● **What you have to do**: Exactly as they appear below, repeat the lines from the one with "Given: Click the 1-0 goal icon at 17'" through the one with "The height and width of the screenshot is (740, 1568).", and no others.

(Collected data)
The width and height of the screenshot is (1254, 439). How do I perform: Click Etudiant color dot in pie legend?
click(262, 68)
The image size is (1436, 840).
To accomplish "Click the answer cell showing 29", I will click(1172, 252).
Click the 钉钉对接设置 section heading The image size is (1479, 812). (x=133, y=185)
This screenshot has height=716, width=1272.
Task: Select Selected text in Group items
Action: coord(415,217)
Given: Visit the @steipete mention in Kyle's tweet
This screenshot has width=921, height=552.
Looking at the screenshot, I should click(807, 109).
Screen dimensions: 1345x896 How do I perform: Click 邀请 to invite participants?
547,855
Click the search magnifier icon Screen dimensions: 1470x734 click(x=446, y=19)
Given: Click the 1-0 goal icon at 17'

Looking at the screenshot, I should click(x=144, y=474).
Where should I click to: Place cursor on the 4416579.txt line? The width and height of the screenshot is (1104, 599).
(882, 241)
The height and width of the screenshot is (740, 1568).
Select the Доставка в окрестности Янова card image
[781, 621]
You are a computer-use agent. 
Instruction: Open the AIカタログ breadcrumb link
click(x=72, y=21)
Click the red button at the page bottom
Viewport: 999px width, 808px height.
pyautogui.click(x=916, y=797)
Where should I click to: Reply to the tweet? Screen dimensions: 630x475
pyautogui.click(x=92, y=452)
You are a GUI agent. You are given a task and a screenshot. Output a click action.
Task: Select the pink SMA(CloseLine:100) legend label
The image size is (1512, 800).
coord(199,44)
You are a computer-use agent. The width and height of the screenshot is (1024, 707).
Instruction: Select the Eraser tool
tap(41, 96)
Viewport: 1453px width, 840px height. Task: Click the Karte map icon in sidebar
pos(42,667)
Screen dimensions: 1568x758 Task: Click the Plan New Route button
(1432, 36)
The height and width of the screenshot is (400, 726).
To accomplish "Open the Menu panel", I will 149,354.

● **Solution**:
Given: Click the 1-0 goal icon at 17'

Looking at the screenshot, I should click(x=144, y=474).
Where should I click to: Place cursor on the 4416579.txt line? The width and height of the screenshot is (1104, 599).
(882, 241)
The height and width of the screenshot is (740, 1568).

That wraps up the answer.